TEXT PASSAGE:
....

Figure 6.3: A 4x4 bit shift/add multiplier

The product is stored in the accumulator.

Fig. 6.3 shows an implementation of a 4x4 multiplier that uses a shift/add algorithm. The circuit is quite complex and we need to spend some time understanding its operation.

Let us begin by considering the operation of the circuit on reset. With a logic zero on the reset line, the accumulator and shift counter latches are cleared and the clock circuit is disabled. One input to the AND gates for bits 4–7 is set high so that the multiplier word can pass through the AND gates to the B inputs of the adders for bits 4–7, where it is added to the current value in the accumulator bits 4–7, which are zeros initially. Since bit 7 of the accumulator is zero, the AND gates for bits 0–3 are forced into a low state, setting the outputs of adder bits 0–3 to zero.

When the reset line makes a low-to-high transition, the multiplier word is latched into bits 4–7 of the accumulator, while bits 0–3 are loaded with zeros. AND gate outputs for bits 4–7 are set to zeros and the clock circuit is enabled.

Note that each bit in the accumulator is wired to the next-most-significant bit of the full adder array. Hence a left shift operation is being performed every clock cycle. The multiplicand is always added to the accumulator as a four-bit value, that is, the four most significant bits added are zero. This is exploited to reduce the total gate count: the four bits of the multiplier value can be initially loaded into the upper four bits of the accumulator without affecting the result as these bits will have shifted out of the accumulator.

....

DATA FOR REVIEW:
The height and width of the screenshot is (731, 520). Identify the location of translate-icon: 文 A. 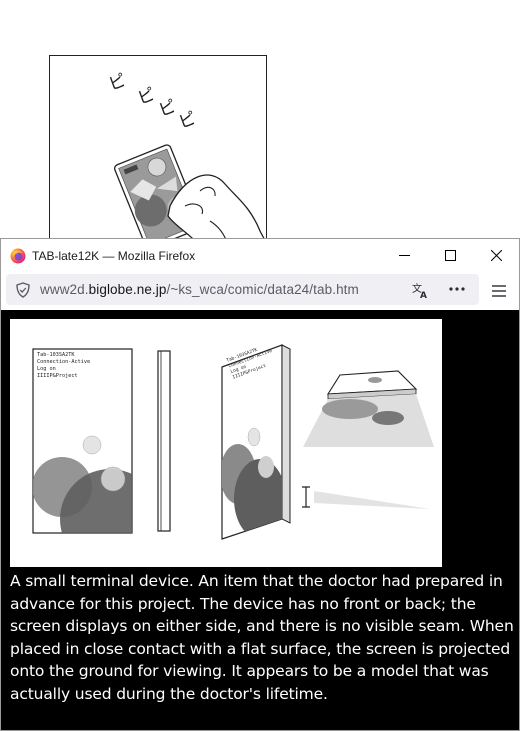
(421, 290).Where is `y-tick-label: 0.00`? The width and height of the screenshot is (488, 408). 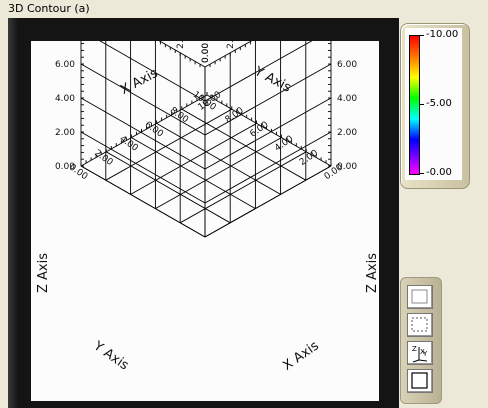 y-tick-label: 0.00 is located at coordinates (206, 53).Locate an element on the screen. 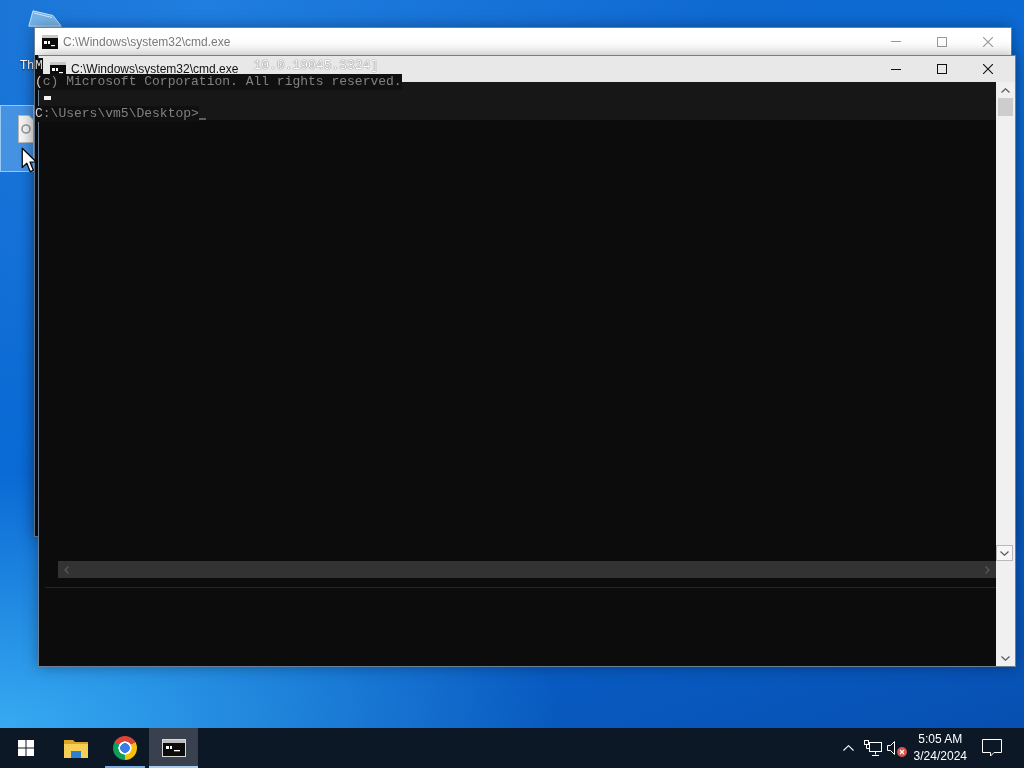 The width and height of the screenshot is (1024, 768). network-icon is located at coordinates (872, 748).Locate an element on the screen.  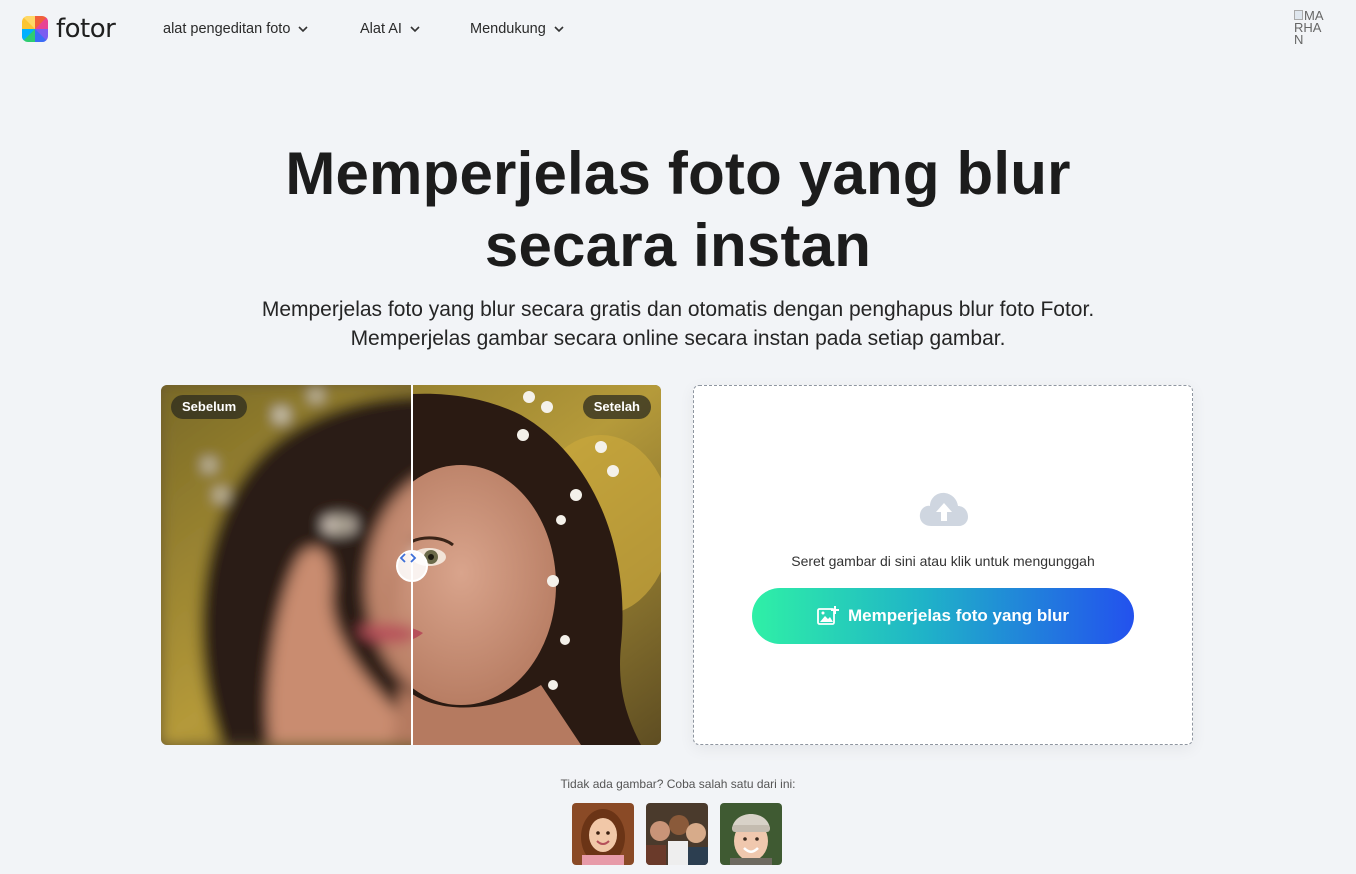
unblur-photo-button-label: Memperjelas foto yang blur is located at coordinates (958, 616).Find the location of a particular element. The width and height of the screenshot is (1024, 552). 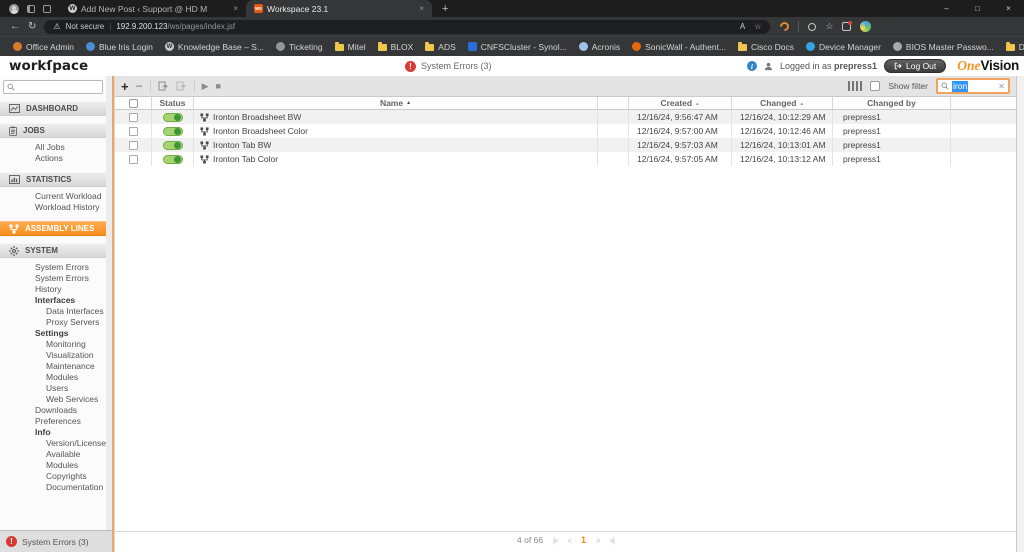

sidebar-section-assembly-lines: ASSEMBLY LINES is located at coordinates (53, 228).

....

ABOUT THIS EXERCISE:
Resume the passage on the 4x4 shift/add multiplier, continuing from its last sentence.

ANSWER TO THIS PROBLEM:
On every low-to-high transition of the clock, the multiplicand (or zero, if the appropriate multiplier bit is zero) is added to the accumulator value and stored in the accumulator latches. The deciding condition is the state of bit 7 of the accumulator, which of course is reporting each of the bits of the multiplier as it gets shifted out of the upper four bits of the accumulator — which had been pre-loaded there by the reset. Note that the order in which the multiplier bits are processed is MSB-to-LSB, as the accumulator contents are shifted *left*. At the same time, the shift counter is incremented. In this case, use of an up counter is preferable since no preset logic is required for

it. A down counter would have to be loaded with the count value and use some logic to detect a zero output. When the shift counter reaches four, it sets the OR gate high, disabling further counts until a reset re-initializes the circuit.

- (!) Simulate and verify the proper operation of the shift/add multiplier circuit. Consider some improvements to the circuit. For example, you may want to terminate the multiplication prematurely when one or both of the data words are zero.
- ? Since the multiplier value is set by switches, it is the accumulator value that is being left-shifted. Choose an arbitrary pair of 4-bit values for the multiplicand and the multiplier, and step through an entire multiplication cycle, recording the state of the accumulator after each step. Identify what happens to the multiplier bits, initially at bits 4–7, through the cycle.
- ? An alternate strategy would select the multiplier bit to test (is it =1 or =0) using a multiplexer driven by a down counter at its inputs. Sketch the relevant part of the circuit based on this idea. Compare this strategy to the one used in the circuit of Fig. 6.3.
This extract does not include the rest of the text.